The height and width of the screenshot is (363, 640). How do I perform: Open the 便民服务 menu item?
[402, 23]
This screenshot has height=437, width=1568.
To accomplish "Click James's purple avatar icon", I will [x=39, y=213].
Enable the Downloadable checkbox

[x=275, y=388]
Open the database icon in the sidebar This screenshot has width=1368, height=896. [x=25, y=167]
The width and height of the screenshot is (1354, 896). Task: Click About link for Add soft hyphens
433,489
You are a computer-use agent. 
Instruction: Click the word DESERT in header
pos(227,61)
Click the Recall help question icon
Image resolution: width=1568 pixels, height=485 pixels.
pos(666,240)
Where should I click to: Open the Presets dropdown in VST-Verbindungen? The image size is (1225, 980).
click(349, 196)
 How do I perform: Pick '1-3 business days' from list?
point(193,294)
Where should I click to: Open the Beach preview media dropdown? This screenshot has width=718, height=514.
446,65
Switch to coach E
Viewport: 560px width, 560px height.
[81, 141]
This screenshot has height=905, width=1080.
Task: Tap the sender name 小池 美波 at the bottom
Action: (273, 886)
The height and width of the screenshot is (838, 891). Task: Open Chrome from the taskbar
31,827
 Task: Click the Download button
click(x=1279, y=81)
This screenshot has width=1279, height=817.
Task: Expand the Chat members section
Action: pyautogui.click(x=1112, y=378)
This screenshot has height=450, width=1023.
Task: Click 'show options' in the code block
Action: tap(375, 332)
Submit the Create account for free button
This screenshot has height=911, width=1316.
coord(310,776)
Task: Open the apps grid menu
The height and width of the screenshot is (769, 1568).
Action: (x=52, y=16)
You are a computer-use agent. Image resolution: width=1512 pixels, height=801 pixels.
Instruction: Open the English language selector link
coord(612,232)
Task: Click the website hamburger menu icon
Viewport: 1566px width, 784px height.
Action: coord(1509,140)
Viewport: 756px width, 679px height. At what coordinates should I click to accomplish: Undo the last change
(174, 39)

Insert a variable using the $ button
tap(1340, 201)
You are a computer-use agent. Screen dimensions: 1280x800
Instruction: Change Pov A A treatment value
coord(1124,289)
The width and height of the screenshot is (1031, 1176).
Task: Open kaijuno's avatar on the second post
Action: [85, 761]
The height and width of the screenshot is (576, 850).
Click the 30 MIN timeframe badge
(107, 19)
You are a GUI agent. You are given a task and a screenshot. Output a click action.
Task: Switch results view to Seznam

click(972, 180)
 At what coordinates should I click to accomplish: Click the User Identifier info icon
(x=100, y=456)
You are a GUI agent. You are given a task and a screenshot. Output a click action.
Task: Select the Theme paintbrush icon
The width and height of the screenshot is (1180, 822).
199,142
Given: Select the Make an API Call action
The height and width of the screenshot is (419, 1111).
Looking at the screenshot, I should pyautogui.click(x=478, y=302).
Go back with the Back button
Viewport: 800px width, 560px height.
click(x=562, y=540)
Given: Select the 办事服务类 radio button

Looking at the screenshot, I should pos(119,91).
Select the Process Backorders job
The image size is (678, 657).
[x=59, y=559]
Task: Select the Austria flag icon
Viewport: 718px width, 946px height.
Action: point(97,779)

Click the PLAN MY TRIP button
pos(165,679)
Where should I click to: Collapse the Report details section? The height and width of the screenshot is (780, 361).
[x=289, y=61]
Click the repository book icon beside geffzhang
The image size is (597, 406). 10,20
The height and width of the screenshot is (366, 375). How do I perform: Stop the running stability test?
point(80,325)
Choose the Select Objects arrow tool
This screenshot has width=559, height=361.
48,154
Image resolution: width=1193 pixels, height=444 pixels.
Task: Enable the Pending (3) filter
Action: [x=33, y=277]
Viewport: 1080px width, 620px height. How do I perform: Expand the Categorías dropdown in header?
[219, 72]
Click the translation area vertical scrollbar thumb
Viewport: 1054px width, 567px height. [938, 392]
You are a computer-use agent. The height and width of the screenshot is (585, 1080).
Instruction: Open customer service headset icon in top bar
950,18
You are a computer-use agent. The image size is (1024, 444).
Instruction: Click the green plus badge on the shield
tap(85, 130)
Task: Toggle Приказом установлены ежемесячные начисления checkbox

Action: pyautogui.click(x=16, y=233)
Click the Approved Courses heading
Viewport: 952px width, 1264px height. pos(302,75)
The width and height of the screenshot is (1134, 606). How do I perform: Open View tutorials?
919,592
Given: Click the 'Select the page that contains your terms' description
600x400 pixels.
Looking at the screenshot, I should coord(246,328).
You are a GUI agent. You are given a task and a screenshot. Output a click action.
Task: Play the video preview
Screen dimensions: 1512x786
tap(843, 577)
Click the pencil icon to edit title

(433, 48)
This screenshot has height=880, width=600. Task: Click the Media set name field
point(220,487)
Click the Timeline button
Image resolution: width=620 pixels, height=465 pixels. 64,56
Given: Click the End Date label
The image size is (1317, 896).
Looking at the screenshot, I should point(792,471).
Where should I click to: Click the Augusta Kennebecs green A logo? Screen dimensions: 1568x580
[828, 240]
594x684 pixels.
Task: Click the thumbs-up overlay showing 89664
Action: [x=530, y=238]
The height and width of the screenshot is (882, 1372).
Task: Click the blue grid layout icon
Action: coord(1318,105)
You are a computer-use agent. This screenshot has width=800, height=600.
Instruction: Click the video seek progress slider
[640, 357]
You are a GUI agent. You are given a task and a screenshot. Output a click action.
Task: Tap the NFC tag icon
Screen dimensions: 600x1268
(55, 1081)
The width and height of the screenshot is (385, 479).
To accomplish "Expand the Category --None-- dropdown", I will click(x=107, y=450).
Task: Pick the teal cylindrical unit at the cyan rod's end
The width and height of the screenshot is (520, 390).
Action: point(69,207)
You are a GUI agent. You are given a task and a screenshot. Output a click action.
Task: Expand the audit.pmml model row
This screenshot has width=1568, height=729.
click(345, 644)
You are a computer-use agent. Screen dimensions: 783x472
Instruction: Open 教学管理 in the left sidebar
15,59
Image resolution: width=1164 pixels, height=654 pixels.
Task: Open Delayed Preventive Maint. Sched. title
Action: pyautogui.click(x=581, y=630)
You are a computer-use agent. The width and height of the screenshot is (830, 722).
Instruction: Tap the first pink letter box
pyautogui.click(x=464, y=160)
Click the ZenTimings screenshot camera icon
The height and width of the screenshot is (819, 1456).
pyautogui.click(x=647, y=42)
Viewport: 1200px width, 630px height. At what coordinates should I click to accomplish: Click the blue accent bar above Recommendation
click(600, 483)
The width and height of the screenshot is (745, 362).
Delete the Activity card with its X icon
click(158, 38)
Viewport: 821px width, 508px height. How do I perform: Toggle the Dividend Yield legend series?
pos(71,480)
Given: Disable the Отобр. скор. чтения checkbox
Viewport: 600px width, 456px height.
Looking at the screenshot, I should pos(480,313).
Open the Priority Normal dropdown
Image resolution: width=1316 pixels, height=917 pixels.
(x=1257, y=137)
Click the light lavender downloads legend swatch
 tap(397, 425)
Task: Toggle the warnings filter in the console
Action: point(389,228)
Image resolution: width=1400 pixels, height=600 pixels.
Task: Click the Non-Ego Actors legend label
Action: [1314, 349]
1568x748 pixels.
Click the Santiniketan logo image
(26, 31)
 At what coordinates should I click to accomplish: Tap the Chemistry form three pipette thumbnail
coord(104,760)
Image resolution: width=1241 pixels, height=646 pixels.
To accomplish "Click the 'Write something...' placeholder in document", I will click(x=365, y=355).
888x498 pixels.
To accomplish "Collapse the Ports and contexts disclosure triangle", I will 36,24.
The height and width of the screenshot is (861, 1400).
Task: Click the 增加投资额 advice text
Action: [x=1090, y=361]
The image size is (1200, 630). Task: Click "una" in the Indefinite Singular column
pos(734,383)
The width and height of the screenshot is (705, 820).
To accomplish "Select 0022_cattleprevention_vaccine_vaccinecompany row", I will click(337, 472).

+-------+

Please write out the whole listing above again, word for word and line by line, in its original order.

■ Output:
The height and width of the screenshot is (363, 640). How do I perform: Open the 便民服务 menu item?
[402, 23]
This screenshot has height=437, width=1568.
To accomplish "Click James's purple avatar icon", I will [x=39, y=213].
Enable the Downloadable checkbox

[x=275, y=388]
Open the database icon in the sidebar This screenshot has width=1368, height=896. [x=25, y=167]
The width and height of the screenshot is (1354, 896). Task: Click About link for Add soft hyphens
433,489
You are a computer-use agent. 
Instruction: Click the word DESERT in header
pos(227,61)
Click the Recall help question icon
Image resolution: width=1568 pixels, height=485 pixels.
pos(666,240)
Where should I click to: Open the Presets dropdown in VST-Verbindungen? The image size is (1225, 980).
click(349, 196)
 How do I perform: Pick '1-3 business days' from list?
point(193,294)
Where should I click to: Open the Beach preview media dropdown? This screenshot has width=718, height=514.
446,65
Switch to coach E
Viewport: 560px width, 560px height.
[81, 141]
This screenshot has height=905, width=1080.
Task: Tap the sender name 小池 美波 at the bottom
Action: (273, 886)
The height and width of the screenshot is (838, 891). Task: Open Chrome from the taskbar
31,827
 Task: Click the Download button
click(x=1279, y=81)
This screenshot has width=1279, height=817.
Task: Expand the Chat members section
Action: pyautogui.click(x=1112, y=378)
This screenshot has height=450, width=1023.
Task: Click 'show options' in the code block
Action: tap(375, 332)
Submit the Create account for free button
This screenshot has height=911, width=1316.
coord(310,776)
Task: Open the apps grid menu
The height and width of the screenshot is (769, 1568).
Action: (x=52, y=16)
You are a computer-use agent. Image resolution: width=1512 pixels, height=801 pixels.
Instruction: Open the English language selector link
coord(612,232)
Task: Click the website hamburger menu icon
Viewport: 1566px width, 784px height.
Action: coord(1509,140)
Viewport: 756px width, 679px height. At what coordinates should I click to accomplish: Undo the last change
(174, 39)

Insert a variable using the $ button
tap(1340, 201)
You are a computer-use agent. Screen dimensions: 1280x800
Instruction: Change Pov A A treatment value
coord(1124,289)
The width and height of the screenshot is (1031, 1176).
Task: Open kaijuno's avatar on the second post
Action: [85, 761]
The height and width of the screenshot is (576, 850).
Click the 30 MIN timeframe badge
(107, 19)
You are a GUI agent. You are given a task and a screenshot. Output a click action.
Task: Switch results view to Seznam

click(972, 180)
 At what coordinates should I click to accomplish: Click the User Identifier info icon
(x=100, y=456)
You are a GUI agent. You are given a task and a screenshot. Output a click action.
Task: Select the Theme paintbrush icon
The width and height of the screenshot is (1180, 822).
199,142
Given: Select the Make an API Call action
The height and width of the screenshot is (419, 1111).
Looking at the screenshot, I should pyautogui.click(x=478, y=302).
Go back with the Back button
Viewport: 800px width, 560px height.
click(x=562, y=540)
Given: Select the 办事服务类 radio button

Looking at the screenshot, I should pos(119,91).
Select the Process Backorders job
The image size is (678, 657).
[x=59, y=559]
Task: Select the Austria flag icon
Viewport: 718px width, 946px height.
Action: point(97,779)

Click the PLAN MY TRIP button
pos(165,679)
Where should I click to: Collapse the Report details section? The height and width of the screenshot is (780, 361).
[x=289, y=61]
Click the repository book icon beside geffzhang
The image size is (597, 406). 10,20
The height and width of the screenshot is (366, 375). How do I perform: Stop the running stability test?
point(80,325)
Choose the Select Objects arrow tool
This screenshot has width=559, height=361.
48,154
Image resolution: width=1193 pixels, height=444 pixels.
Task: Enable the Pending (3) filter
Action: [x=33, y=277]
Viewport: 1080px width, 620px height. How do I perform: Expand the Categorías dropdown in header?
[219, 72]
Click the translation area vertical scrollbar thumb
Viewport: 1054px width, 567px height. [938, 392]
You are a computer-use agent. The height and width of the screenshot is (585, 1080).
Instruction: Open customer service headset icon in top bar
950,18
You are a computer-use agent. The image size is (1024, 444).
Instruction: Click the green plus badge on the shield
tap(85, 130)
Task: Toggle Приказом установлены ежемесячные начисления checkbox

Action: pyautogui.click(x=16, y=233)
Click the Approved Courses heading
Viewport: 952px width, 1264px height. pos(302,75)
The width and height of the screenshot is (1134, 606). How do I perform: Open View tutorials?
919,592
Given: Click the 'Select the page that contains your terms' description
600x400 pixels.
Looking at the screenshot, I should coord(246,328).
You are a GUI agent. You are given a task and a screenshot. Output a click action.
Task: Play the video preview
Screen dimensions: 1512x786
tap(843, 577)
Click the pencil icon to edit title

(433, 48)
This screenshot has height=880, width=600. Task: Click the Media set name field
point(220,487)
Click the Timeline button
Image resolution: width=620 pixels, height=465 pixels. 64,56
Given: Click the End Date label
The image size is (1317, 896).
Looking at the screenshot, I should point(792,471).
Where should I click to: Click the Augusta Kennebecs green A logo? Screen dimensions: 1568x580
[828, 240]
594x684 pixels.
Task: Click the thumbs-up overlay showing 89664
Action: [x=530, y=238]
The height and width of the screenshot is (882, 1372).
Task: Click the blue grid layout icon
Action: coord(1318,105)
You are a computer-use agent. This screenshot has width=800, height=600.
Instruction: Click the video seek progress slider
[640, 357]
You are a GUI agent. You are given a task and a screenshot. Output a click action.
Task: Tap the NFC tag icon
Screen dimensions: 600x1268
(55, 1081)
The width and height of the screenshot is (385, 479).
To accomplish "Expand the Category --None-- dropdown", I will click(x=107, y=450).
Task: Pick the teal cylindrical unit at the cyan rod's end
The width and height of the screenshot is (520, 390).
Action: point(69,207)
You are a GUI agent. You are given a task and a screenshot. Output a click action.
Task: Expand the audit.pmml model row
This screenshot has width=1568, height=729.
click(345, 644)
You are a computer-use agent. Screen dimensions: 783x472
Instruction: Open 教学管理 in the left sidebar
15,59
Image resolution: width=1164 pixels, height=654 pixels.
Task: Open Delayed Preventive Maint. Sched. title
Action: pyautogui.click(x=581, y=630)
You are a computer-use agent. The width and height of the screenshot is (830, 722).
Instruction: Tap the first pink letter box
pyautogui.click(x=464, y=160)
Click the ZenTimings screenshot camera icon
The height and width of the screenshot is (819, 1456).
pyautogui.click(x=647, y=42)
Viewport: 1200px width, 630px height. At what coordinates should I click to accomplish: Click the blue accent bar above Recommendation
click(600, 483)
The width and height of the screenshot is (745, 362).
Delete the Activity card with its X icon
click(158, 38)
Viewport: 821px width, 508px height. How do I perform: Toggle the Dividend Yield legend series?
pos(71,480)
Given: Disable the Отобр. скор. чтения checkbox
Viewport: 600px width, 456px height.
Looking at the screenshot, I should pos(480,313).
Open the Priority Normal dropdown
Image resolution: width=1316 pixels, height=917 pixels.
(x=1257, y=137)
Click the light lavender downloads legend swatch
 tap(397, 425)
Task: Toggle the warnings filter in the console
Action: point(389,228)
Image resolution: width=1400 pixels, height=600 pixels.
Task: Click the Non-Ego Actors legend label
Action: [1314, 349]
1568x748 pixels.
Click the Santiniketan logo image
(26, 31)
 At what coordinates should I click to accomplish: Tap the Chemistry form three pipette thumbnail
coord(104,760)
Image resolution: width=1241 pixels, height=646 pixels.
To accomplish "Click the 'Write something...' placeholder in document", I will click(x=365, y=355).
888x498 pixels.
To accomplish "Collapse the Ports and contexts disclosure triangle", I will 36,24.
The height and width of the screenshot is (861, 1400).
Task: Click the 增加投资额 advice text
Action: [x=1090, y=361]
The image size is (1200, 630). Task: Click "una" in the Indefinite Singular column
pos(734,383)
The width and height of the screenshot is (705, 820).
To accomplish "Select 0022_cattleprevention_vaccine_vaccinecompany row", I will click(337, 472).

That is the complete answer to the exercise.